> **Collected data**

########

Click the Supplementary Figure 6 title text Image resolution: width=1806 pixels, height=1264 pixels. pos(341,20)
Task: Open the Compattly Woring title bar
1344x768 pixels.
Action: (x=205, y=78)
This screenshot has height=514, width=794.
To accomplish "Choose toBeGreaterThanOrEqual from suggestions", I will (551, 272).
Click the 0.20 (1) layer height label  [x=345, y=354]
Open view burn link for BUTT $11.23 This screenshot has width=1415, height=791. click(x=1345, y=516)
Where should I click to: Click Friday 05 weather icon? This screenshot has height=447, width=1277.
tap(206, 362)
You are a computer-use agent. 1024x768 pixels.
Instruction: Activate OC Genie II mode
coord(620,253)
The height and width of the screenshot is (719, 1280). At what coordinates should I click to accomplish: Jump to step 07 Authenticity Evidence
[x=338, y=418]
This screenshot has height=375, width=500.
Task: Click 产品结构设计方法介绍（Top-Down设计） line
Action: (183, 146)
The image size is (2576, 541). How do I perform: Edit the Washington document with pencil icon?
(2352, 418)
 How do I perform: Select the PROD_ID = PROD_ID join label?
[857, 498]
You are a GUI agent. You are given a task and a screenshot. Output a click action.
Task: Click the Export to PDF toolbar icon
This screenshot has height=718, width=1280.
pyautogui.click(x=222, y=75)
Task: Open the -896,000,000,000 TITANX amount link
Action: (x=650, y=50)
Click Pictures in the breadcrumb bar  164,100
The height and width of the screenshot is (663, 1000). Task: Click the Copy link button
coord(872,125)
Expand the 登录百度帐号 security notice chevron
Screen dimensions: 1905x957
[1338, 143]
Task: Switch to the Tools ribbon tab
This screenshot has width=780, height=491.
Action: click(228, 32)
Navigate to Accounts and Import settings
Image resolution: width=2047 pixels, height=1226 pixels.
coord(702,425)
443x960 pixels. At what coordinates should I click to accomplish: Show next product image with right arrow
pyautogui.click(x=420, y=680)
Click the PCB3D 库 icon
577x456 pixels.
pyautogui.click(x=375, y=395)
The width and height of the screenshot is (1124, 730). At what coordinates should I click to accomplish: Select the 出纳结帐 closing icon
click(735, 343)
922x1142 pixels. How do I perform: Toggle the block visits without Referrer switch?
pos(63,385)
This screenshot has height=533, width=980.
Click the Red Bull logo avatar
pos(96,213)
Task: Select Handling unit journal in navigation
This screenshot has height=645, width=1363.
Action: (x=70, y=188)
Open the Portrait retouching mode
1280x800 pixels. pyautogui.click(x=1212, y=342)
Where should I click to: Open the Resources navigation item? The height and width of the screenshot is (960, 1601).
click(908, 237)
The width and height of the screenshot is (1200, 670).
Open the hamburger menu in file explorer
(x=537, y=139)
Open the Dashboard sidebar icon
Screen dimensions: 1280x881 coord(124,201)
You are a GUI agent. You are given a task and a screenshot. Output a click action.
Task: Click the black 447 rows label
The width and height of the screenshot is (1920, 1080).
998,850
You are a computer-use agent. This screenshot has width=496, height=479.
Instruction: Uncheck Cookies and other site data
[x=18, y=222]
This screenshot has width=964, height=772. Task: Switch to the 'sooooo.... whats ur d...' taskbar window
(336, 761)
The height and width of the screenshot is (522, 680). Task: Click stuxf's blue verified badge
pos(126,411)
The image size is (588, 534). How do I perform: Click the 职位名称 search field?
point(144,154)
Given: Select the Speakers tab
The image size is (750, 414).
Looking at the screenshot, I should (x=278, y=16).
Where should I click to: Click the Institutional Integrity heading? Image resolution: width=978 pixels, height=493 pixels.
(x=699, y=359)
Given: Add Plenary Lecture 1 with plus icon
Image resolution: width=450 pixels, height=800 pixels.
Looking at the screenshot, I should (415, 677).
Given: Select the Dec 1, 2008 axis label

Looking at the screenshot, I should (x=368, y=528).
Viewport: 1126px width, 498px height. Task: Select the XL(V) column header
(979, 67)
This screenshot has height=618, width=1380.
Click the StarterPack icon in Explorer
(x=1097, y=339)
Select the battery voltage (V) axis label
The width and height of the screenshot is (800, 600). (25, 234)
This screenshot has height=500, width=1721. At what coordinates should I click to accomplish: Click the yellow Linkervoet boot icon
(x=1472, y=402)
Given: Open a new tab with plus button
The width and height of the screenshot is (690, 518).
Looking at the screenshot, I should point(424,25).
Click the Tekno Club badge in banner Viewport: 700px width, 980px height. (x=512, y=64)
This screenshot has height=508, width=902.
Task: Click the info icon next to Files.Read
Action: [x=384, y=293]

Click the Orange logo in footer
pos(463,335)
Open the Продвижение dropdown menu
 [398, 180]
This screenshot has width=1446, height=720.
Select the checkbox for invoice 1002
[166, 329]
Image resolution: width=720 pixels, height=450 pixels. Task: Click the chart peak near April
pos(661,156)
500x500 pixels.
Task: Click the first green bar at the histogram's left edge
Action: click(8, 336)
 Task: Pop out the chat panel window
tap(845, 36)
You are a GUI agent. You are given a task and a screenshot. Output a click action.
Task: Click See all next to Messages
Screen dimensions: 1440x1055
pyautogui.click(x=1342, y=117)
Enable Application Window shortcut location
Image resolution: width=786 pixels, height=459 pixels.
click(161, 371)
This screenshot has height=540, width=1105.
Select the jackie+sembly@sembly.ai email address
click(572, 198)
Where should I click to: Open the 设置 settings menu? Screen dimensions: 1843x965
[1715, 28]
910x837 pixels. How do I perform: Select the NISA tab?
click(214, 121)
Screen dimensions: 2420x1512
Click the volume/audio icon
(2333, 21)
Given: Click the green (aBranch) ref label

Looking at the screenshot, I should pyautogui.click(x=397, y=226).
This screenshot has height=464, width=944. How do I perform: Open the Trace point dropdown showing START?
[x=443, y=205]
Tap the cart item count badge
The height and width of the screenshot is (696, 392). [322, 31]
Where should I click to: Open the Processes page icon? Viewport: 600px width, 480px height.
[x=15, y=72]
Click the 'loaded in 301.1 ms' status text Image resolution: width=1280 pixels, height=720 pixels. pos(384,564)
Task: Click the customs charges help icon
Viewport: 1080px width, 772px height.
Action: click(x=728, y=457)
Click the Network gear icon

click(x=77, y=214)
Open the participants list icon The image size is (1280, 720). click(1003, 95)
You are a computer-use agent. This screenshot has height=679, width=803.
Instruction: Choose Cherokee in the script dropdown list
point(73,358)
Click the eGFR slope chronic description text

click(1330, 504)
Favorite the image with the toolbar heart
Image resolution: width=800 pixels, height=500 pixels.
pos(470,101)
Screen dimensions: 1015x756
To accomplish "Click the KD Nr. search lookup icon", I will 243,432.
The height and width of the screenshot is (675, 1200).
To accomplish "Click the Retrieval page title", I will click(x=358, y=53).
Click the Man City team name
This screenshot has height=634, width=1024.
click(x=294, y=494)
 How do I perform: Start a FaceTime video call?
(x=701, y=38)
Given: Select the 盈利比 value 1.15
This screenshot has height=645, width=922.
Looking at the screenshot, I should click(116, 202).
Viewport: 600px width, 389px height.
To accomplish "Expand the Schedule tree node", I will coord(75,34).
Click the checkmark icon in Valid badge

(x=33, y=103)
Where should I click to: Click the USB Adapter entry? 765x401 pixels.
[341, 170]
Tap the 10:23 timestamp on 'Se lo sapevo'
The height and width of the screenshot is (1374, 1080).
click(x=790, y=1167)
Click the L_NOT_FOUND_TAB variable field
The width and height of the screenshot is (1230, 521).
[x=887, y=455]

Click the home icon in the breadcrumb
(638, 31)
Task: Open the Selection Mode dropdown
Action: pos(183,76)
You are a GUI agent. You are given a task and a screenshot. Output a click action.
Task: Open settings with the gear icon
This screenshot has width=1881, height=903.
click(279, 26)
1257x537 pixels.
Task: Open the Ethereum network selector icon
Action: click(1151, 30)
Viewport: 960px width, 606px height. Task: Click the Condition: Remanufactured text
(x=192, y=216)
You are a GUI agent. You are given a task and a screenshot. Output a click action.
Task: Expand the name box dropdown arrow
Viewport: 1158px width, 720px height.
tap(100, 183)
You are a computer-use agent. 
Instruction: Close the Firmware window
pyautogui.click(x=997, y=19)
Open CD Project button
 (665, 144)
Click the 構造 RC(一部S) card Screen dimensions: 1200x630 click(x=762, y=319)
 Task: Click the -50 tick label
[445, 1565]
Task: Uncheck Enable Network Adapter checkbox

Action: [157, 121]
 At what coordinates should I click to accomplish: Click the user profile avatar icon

########

> **Problem requirements**
Check the records above and copy each line that has the string "plus".

> **Problem solution**
Given: Add Plenary Lecture 1 with plus icon
Given: Open a new tab with plus button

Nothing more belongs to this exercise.